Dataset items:
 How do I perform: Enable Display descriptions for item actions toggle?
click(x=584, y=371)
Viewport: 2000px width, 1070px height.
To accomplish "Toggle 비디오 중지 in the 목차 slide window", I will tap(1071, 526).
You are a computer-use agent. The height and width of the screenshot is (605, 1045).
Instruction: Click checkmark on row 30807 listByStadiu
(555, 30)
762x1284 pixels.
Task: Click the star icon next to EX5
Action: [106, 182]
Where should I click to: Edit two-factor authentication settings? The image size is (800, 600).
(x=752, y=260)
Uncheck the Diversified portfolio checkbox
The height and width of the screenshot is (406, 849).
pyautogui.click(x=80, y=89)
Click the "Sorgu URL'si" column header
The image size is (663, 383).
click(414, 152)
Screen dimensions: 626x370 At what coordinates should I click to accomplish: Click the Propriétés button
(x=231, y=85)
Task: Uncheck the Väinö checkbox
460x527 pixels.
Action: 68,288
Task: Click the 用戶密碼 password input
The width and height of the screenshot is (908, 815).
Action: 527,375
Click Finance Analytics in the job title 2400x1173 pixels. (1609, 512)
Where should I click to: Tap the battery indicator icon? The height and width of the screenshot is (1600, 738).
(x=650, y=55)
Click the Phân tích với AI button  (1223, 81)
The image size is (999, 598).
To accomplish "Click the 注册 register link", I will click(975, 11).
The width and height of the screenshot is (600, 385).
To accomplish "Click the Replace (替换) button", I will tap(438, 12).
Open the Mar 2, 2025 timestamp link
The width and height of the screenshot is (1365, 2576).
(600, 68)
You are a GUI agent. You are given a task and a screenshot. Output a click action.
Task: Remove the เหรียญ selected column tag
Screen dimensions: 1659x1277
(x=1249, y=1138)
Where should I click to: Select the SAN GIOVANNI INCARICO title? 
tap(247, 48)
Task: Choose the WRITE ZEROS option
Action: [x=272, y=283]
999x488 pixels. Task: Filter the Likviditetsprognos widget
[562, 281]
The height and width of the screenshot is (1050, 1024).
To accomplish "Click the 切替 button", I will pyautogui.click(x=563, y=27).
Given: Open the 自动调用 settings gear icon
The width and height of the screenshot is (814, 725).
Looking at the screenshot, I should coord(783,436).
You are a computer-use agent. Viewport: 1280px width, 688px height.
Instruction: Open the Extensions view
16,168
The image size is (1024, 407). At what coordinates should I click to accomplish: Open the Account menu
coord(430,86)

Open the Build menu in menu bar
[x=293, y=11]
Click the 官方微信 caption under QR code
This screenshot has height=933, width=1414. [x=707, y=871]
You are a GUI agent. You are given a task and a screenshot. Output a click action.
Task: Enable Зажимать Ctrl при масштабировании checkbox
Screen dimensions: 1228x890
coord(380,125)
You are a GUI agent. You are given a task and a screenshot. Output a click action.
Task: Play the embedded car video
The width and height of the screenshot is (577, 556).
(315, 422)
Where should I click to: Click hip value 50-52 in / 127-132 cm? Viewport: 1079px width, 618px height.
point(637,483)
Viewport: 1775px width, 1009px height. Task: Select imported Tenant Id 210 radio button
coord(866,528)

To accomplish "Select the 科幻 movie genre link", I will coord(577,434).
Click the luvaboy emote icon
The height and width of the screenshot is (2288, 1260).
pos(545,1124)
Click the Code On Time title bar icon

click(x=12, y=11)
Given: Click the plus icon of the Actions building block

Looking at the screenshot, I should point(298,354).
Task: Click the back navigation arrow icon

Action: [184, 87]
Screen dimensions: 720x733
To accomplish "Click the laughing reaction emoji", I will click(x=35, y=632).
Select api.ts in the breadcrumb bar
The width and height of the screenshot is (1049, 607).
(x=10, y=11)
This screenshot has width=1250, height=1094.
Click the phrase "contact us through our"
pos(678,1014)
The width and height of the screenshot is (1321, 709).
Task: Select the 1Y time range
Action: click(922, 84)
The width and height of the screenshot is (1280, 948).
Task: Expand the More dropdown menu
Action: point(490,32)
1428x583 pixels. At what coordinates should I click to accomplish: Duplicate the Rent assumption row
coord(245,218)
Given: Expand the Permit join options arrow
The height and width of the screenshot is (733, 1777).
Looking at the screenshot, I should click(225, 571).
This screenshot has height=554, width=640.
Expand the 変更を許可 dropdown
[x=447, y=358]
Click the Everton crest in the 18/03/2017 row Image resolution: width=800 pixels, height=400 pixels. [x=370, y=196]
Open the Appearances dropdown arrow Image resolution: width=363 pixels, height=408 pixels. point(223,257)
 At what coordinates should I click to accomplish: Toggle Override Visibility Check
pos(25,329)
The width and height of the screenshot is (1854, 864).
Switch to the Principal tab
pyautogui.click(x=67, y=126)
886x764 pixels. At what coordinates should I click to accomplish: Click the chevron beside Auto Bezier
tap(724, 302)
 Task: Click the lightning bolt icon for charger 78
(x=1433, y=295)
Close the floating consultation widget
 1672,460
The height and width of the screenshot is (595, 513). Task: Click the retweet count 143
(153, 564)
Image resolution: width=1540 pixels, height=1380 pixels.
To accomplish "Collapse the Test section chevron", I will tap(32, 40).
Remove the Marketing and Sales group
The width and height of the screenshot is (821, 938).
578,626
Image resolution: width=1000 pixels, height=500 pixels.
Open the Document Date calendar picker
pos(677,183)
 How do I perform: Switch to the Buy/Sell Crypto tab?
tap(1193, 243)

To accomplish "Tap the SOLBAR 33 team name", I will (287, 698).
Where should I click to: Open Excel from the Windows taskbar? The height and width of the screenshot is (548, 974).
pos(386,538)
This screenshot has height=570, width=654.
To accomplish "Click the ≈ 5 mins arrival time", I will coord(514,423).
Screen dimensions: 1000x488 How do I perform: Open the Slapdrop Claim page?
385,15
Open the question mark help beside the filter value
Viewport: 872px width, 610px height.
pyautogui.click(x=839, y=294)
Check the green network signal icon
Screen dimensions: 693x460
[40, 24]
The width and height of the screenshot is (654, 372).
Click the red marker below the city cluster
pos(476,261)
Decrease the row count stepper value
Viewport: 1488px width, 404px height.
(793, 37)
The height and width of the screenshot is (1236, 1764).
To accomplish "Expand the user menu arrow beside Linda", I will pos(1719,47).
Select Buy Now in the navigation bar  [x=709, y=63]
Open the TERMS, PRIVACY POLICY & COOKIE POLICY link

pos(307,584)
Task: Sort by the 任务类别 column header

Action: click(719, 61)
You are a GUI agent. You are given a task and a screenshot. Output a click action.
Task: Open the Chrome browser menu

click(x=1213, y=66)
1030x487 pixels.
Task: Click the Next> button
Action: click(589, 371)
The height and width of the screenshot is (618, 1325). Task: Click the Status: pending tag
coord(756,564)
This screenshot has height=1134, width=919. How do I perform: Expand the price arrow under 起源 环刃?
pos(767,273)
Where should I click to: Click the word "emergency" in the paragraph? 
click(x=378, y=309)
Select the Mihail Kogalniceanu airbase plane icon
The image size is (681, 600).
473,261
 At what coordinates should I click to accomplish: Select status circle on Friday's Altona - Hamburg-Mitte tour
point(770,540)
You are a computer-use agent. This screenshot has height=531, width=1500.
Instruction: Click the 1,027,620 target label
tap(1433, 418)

▶ _Aim of the task_
Each line above must be printed exactly as it appears.

▶ _Solution for this task_
 How do I perform: Enable Display descriptions for item actions toggle?
click(x=584, y=371)
Viewport: 2000px width, 1070px height.
To accomplish "Toggle 비디오 중지 in the 목차 slide window", I will tap(1071, 526).
You are a computer-use agent. The height and width of the screenshot is (605, 1045).
Instruction: Click checkmark on row 30807 listByStadiu
(555, 30)
762x1284 pixels.
Task: Click the star icon next to EX5
Action: [106, 182]
Where should I click to: Edit two-factor authentication settings? The image size is (800, 600).
(x=752, y=260)
Uncheck the Diversified portfolio checkbox
The height and width of the screenshot is (406, 849).
pyautogui.click(x=80, y=89)
Click the "Sorgu URL'si" column header
The image size is (663, 383).
click(414, 152)
Screen dimensions: 626x370 At what coordinates should I click to accomplish: Click the Propriétés button
(x=231, y=85)
Task: Uncheck the Väinö checkbox
460x527 pixels.
Action: 68,288
Task: Click the 用戶密碼 password input
The width and height of the screenshot is (908, 815).
Action: 527,375
Click Finance Analytics in the job title 2400x1173 pixels. (1609, 512)
Where should I click to: Tap the battery indicator icon? The height and width of the screenshot is (1600, 738).
(x=650, y=55)
Click the Phân tích với AI button  (1223, 81)
The image size is (999, 598).
To accomplish "Click the 注册 register link", I will click(975, 11).
The width and height of the screenshot is (600, 385).
To accomplish "Click the Replace (替换) button", I will tap(438, 12).
Open the Mar 2, 2025 timestamp link
The width and height of the screenshot is (1365, 2576).
(600, 68)
You are a GUI agent. You are given a task and a screenshot. Output a click action.
Task: Remove the เหรียญ selected column tag
Screen dimensions: 1659x1277
(x=1249, y=1138)
Where should I click to: Select the SAN GIOVANNI INCARICO title? 
tap(247, 48)
Task: Choose the WRITE ZEROS option
Action: [x=272, y=283]
999x488 pixels. Task: Filter the Likviditetsprognos widget
[562, 281]
The height and width of the screenshot is (1050, 1024).
To accomplish "Click the 切替 button", I will pyautogui.click(x=563, y=27).
Given: Open the 自动调用 settings gear icon
The width and height of the screenshot is (814, 725).
Looking at the screenshot, I should coord(783,436).
You are a computer-use agent. Viewport: 1280px width, 688px height.
Instruction: Open the Extensions view
16,168
The image size is (1024, 407). At what coordinates should I click to accomplish: Open the Account menu
coord(430,86)

Open the Build menu in menu bar
[x=293, y=11]
Click the 官方微信 caption under QR code
This screenshot has height=933, width=1414. [x=707, y=871]
You are a GUI agent. You are given a task and a screenshot. Output a click action.
Task: Enable Зажимать Ctrl при масштабировании checkbox
Screen dimensions: 1228x890
coord(380,125)
You are a GUI agent. You are given a task and a screenshot. Output a click action.
Task: Play the embedded car video
The width and height of the screenshot is (577, 556).
(315, 422)
Where should I click to: Click hip value 50-52 in / 127-132 cm? Viewport: 1079px width, 618px height.
point(637,483)
Viewport: 1775px width, 1009px height. Task: Select imported Tenant Id 210 radio button
coord(866,528)

To accomplish "Select the 科幻 movie genre link", I will coord(577,434).
Click the luvaboy emote icon
The height and width of the screenshot is (2288, 1260).
pos(545,1124)
Click the Code On Time title bar icon

click(x=12, y=11)
Given: Click the plus icon of the Actions building block

Looking at the screenshot, I should point(298,354).
Task: Click the back navigation arrow icon

Action: [184, 87]
Screen dimensions: 720x733
To accomplish "Click the laughing reaction emoji", I will click(x=35, y=632).
Select api.ts in the breadcrumb bar
The width and height of the screenshot is (1049, 607).
(x=10, y=11)
This screenshot has width=1250, height=1094.
Click the phrase "contact us through our"
pos(678,1014)
The width and height of the screenshot is (1321, 709).
Task: Select the 1Y time range
Action: click(922, 84)
The width and height of the screenshot is (1280, 948).
Task: Expand the More dropdown menu
Action: point(490,32)
1428x583 pixels. At what coordinates should I click to accomplish: Duplicate the Rent assumption row
coord(245,218)
Given: Expand the Permit join options arrow
The height and width of the screenshot is (733, 1777).
Looking at the screenshot, I should click(225, 571).
This screenshot has height=554, width=640.
Expand the 変更を許可 dropdown
[x=447, y=358]
Click the Everton crest in the 18/03/2017 row Image resolution: width=800 pixels, height=400 pixels. [x=370, y=196]
Open the Appearances dropdown arrow Image resolution: width=363 pixels, height=408 pixels. point(223,257)
 At what coordinates should I click to accomplish: Toggle Override Visibility Check
pos(25,329)
The width and height of the screenshot is (1854, 864).
Switch to the Principal tab
pyautogui.click(x=67, y=126)
886x764 pixels. At what coordinates should I click to accomplish: Click the chevron beside Auto Bezier
tap(724, 302)
 Task: Click the lightning bolt icon for charger 78
(x=1433, y=295)
Close the floating consultation widget
 1672,460
The height and width of the screenshot is (595, 513). Task: Click the retweet count 143
(153, 564)
Image resolution: width=1540 pixels, height=1380 pixels.
To accomplish "Collapse the Test section chevron", I will tap(32, 40).
Remove the Marketing and Sales group
The width and height of the screenshot is (821, 938).
578,626
Image resolution: width=1000 pixels, height=500 pixels.
Open the Document Date calendar picker
pos(677,183)
 How do I perform: Switch to the Buy/Sell Crypto tab?
tap(1193, 243)

To accomplish "Tap the SOLBAR 33 team name", I will (287, 698).
Where should I click to: Open Excel from the Windows taskbar? The height and width of the screenshot is (548, 974).
pos(386,538)
This screenshot has height=570, width=654.
To accomplish "Click the ≈ 5 mins arrival time", I will coord(514,423).
Screen dimensions: 1000x488 How do I perform: Open the Slapdrop Claim page?
385,15
Open the question mark help beside the filter value
Viewport: 872px width, 610px height.
pyautogui.click(x=839, y=294)
Check the green network signal icon
Screen dimensions: 693x460
[40, 24]
The width and height of the screenshot is (654, 372).
Click the red marker below the city cluster
pos(476,261)
Decrease the row count stepper value
Viewport: 1488px width, 404px height.
(793, 37)
The height and width of the screenshot is (1236, 1764).
To accomplish "Expand the user menu arrow beside Linda", I will pos(1719,47).
Select Buy Now in the navigation bar  [x=709, y=63]
Open the TERMS, PRIVACY POLICY & COOKIE POLICY link

pos(307,584)
Task: Sort by the 任务类别 column header

Action: click(719, 61)
You are a GUI agent. You are given a task and a screenshot. Output a click action.
Task: Open the Chrome browser menu

click(x=1213, y=66)
1030x487 pixels.
Task: Click the Next> button
Action: click(589, 371)
The height and width of the screenshot is (618, 1325). Task: Click the Status: pending tag
coord(756,564)
This screenshot has height=1134, width=919. How do I perform: Expand the price arrow under 起源 环刃?
pos(767,273)
Where should I click to: Click the word "emergency" in the paragraph? 
click(x=378, y=309)
Select the Mihail Kogalniceanu airbase plane icon
The image size is (681, 600).
473,261
 At what coordinates should I click to accomplish: Select status circle on Friday's Altona - Hamburg-Mitte tour
point(770,540)
You are a computer-use agent. This screenshot has height=531, width=1500.
Instruction: Click the 1,027,620 target label
tap(1433, 418)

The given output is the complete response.